Ian McKellen et Patrick Stewart dans En attendant Godot.Photo de : Joan Marcus 2013

On dit parfois que les grands acteurs disparaissent dans leurs rôles, mais je ne suis pas sûr que ce soit vrai. Regarder Ian McKellen mercredi dernier dans un programme double de Harold PinterLe no man's land(en matinée) et celui de Samuel BeckettEn attendant Godot(le soir), j'avais plutôt le sentiment inverse : que les rôles disparaissaient chez lui. Il avait absorbé les deux personnages et les présentait maintenant chacun, avec une fidélité totale et un brillant éclat, par l'intermédiaire de sa voix et de son corps. Comme Spooner (dansLe no man's land) il était insinuant, minable, avec la posture d'un point-virgule et le port vermifuge d'un mooch de toute une vie. Ses cheveux, sous un bonnet brun sale, étaient grassement tirés en une petite queue de cochon ; sa voix était stratégiquement mielleuse. Et puis, quelques heures plus tard, barbu et melon et à peine capable de marcher, il réapparut sous le nom d'Estragon (dansGodot) : son visage se fermait comme certains SDF qu'on voit dans le métro, sa voix rauque et pleine de bavures comme si on l'avait trop utilisée dans le passé et pas assez ces derniers temps.

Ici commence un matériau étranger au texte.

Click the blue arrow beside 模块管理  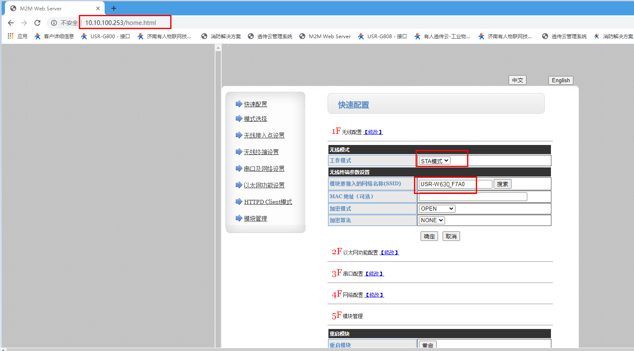click(x=239, y=218)
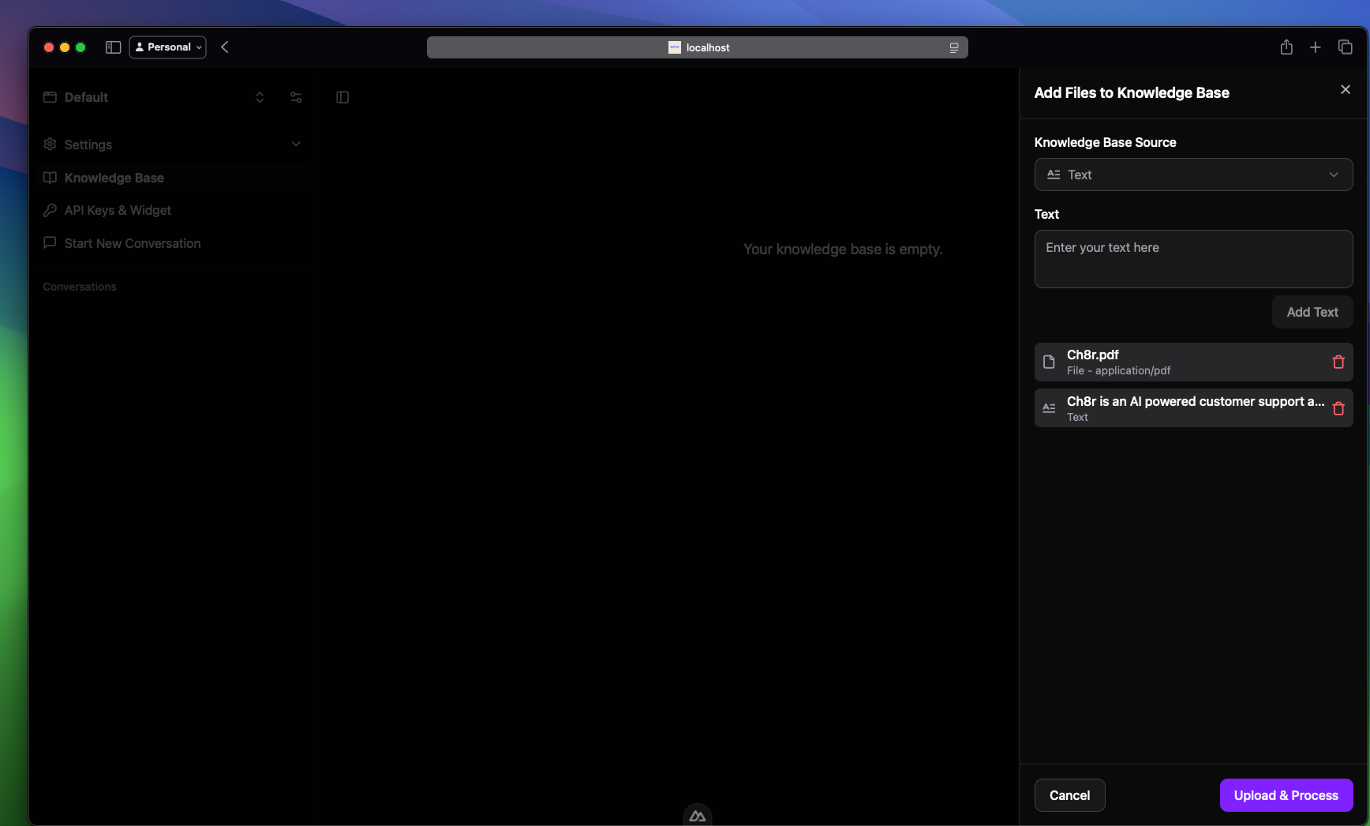Screen dimensions: 1370x826
Task: Expand the Default application switcher
Action: pyautogui.click(x=260, y=97)

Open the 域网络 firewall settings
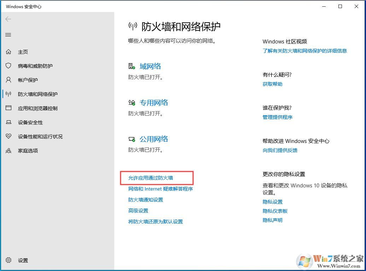[x=150, y=66]
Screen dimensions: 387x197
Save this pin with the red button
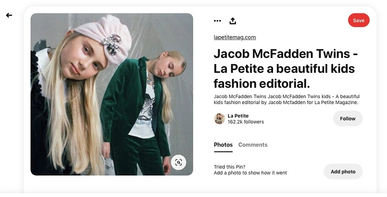pos(359,20)
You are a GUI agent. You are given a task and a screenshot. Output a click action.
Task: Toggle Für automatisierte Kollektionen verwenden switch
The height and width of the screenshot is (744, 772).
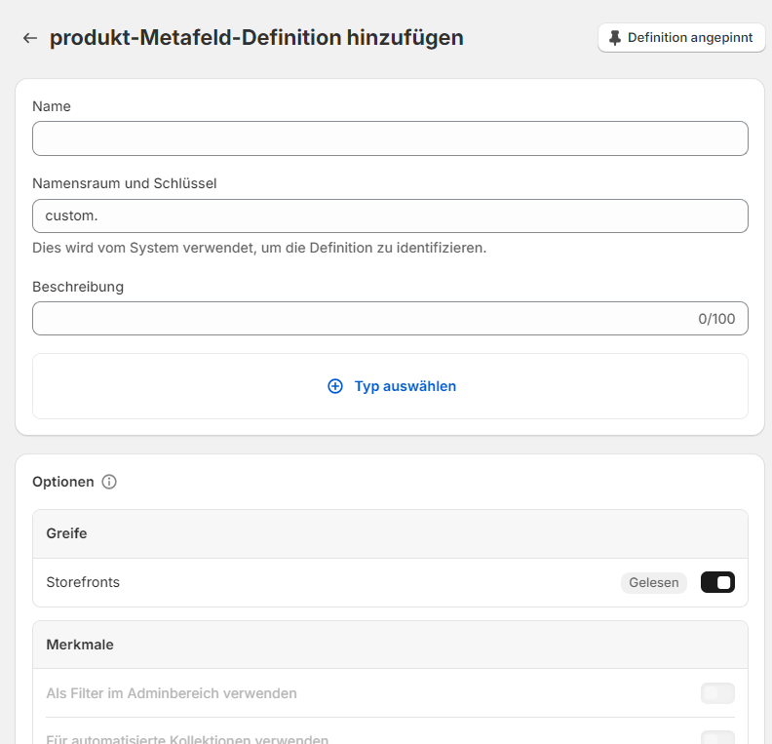coord(717,737)

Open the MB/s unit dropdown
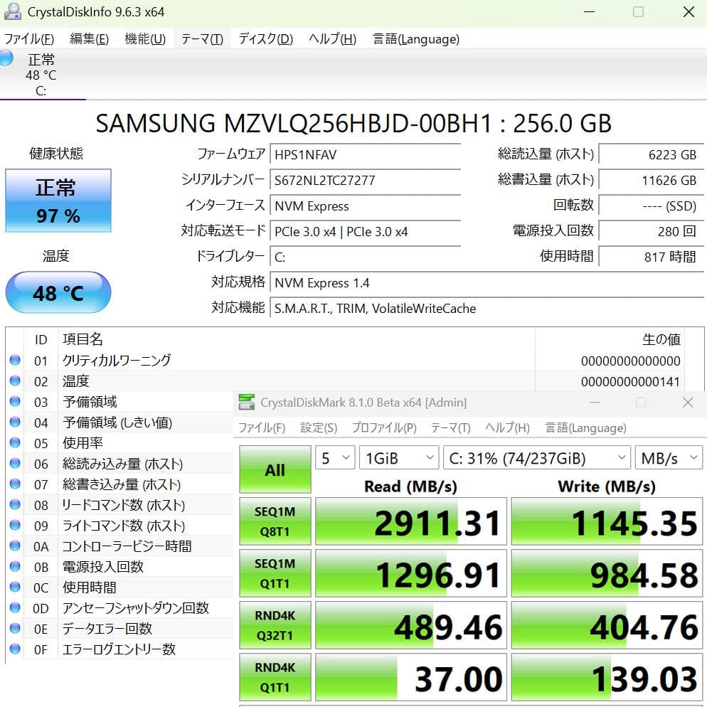tap(668, 457)
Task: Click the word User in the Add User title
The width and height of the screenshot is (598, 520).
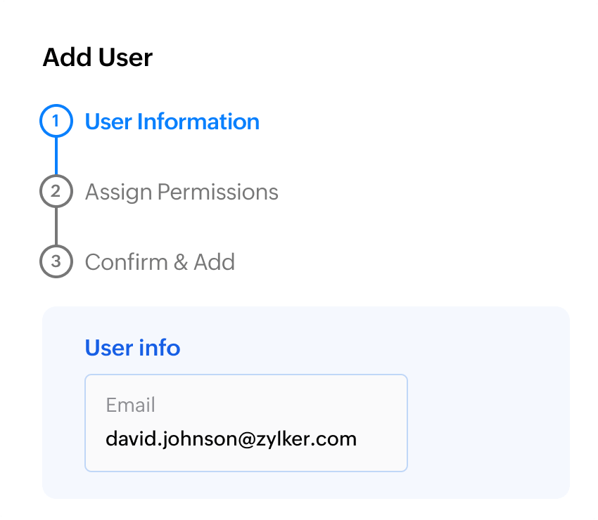Action: [x=125, y=57]
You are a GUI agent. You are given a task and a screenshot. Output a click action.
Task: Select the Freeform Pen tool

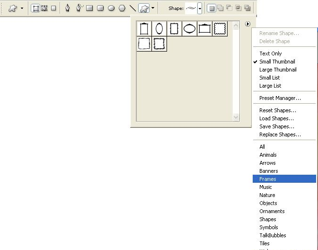click(79, 8)
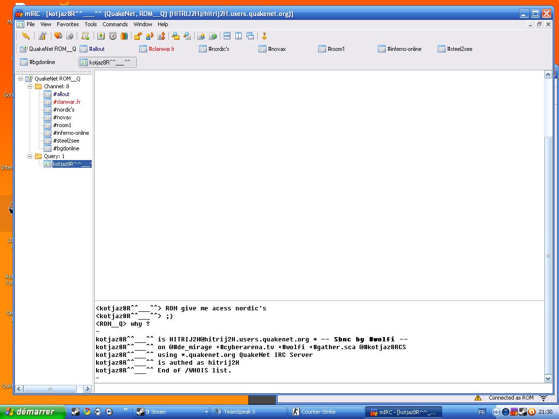
Task: Click the About mIRC question mark icon
Action: 264,36
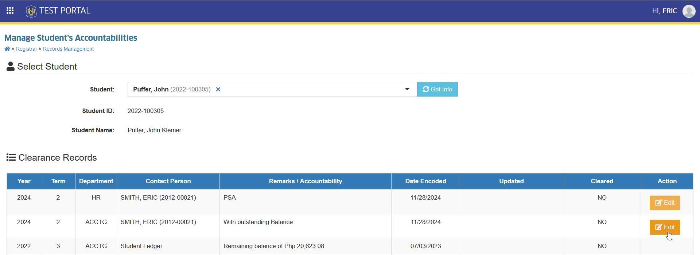Screen dimensions: 700x255
Task: Open the user avatar profile icon
Action: coord(689,11)
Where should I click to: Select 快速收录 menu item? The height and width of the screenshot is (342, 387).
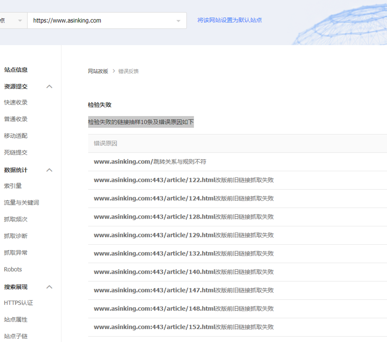16,103
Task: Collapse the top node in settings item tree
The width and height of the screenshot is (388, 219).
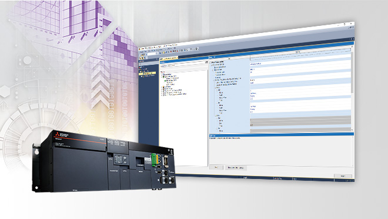Action: pyautogui.click(x=211, y=62)
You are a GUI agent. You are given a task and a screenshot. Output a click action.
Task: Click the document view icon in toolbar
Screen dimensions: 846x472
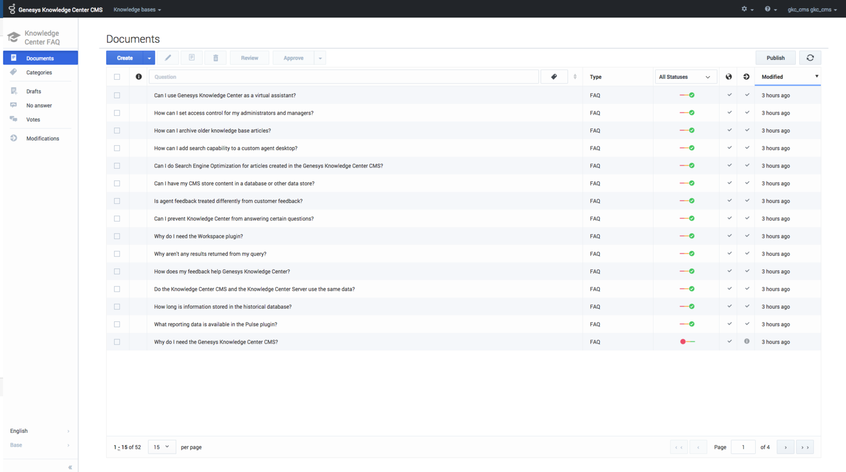[x=192, y=58]
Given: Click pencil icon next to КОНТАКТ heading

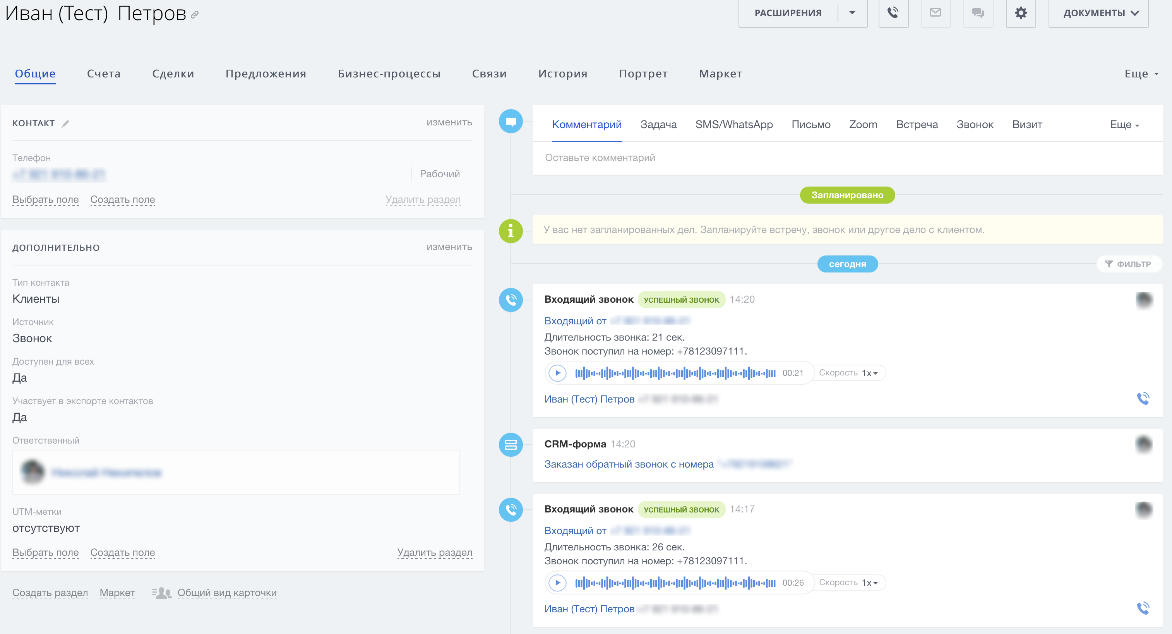Looking at the screenshot, I should coord(66,123).
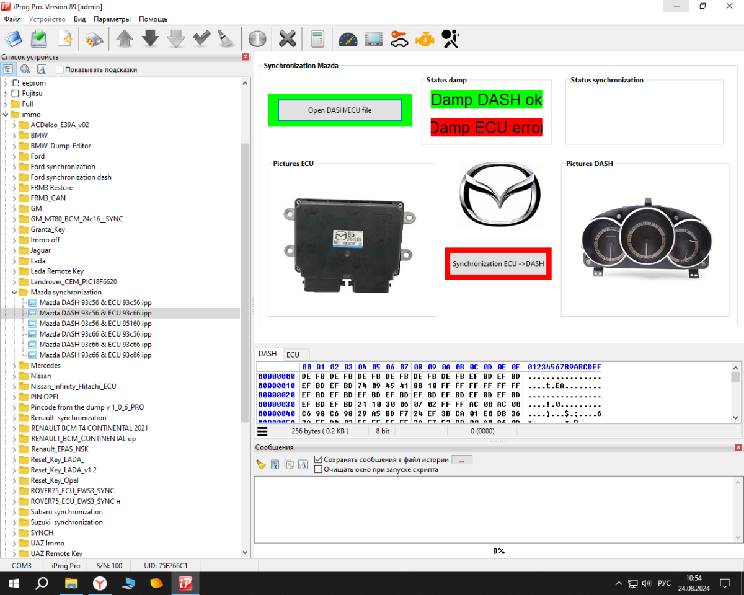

Il ne s’agissait pas là de la supercherie d’une caricature superficielle mais du mystère d’un jeu d’acteur profond à l’œuvre. Il semblait que si vous pouviez couper Estragon en deux, il serait toujours Estragon, jusqu'au bout. Pareil avec Spooner. Et pourtant, comment cela pouvait-il en être ainsi, alors qu’un seul homme jouait les deux et qu’ils ne se ressemblaient en rien ? Et aussi, paradoxalement, comment cela pouvait-il en être ainsi alors que tous deux étaient clairement McKellen, avec son intelligence calculatrice, son sens sec du mal, ses feux de sentiments en réserve ? Comme Pinter et Beckett l’avaient sans doute voulu, et comme le multiplie ici l’association parfaite des pièces du répertoire, je me suis retrouvé à réfléchir non seulement à la question de savoir combien de personnes un acteur contient, mais combien de personnes nous composons tous.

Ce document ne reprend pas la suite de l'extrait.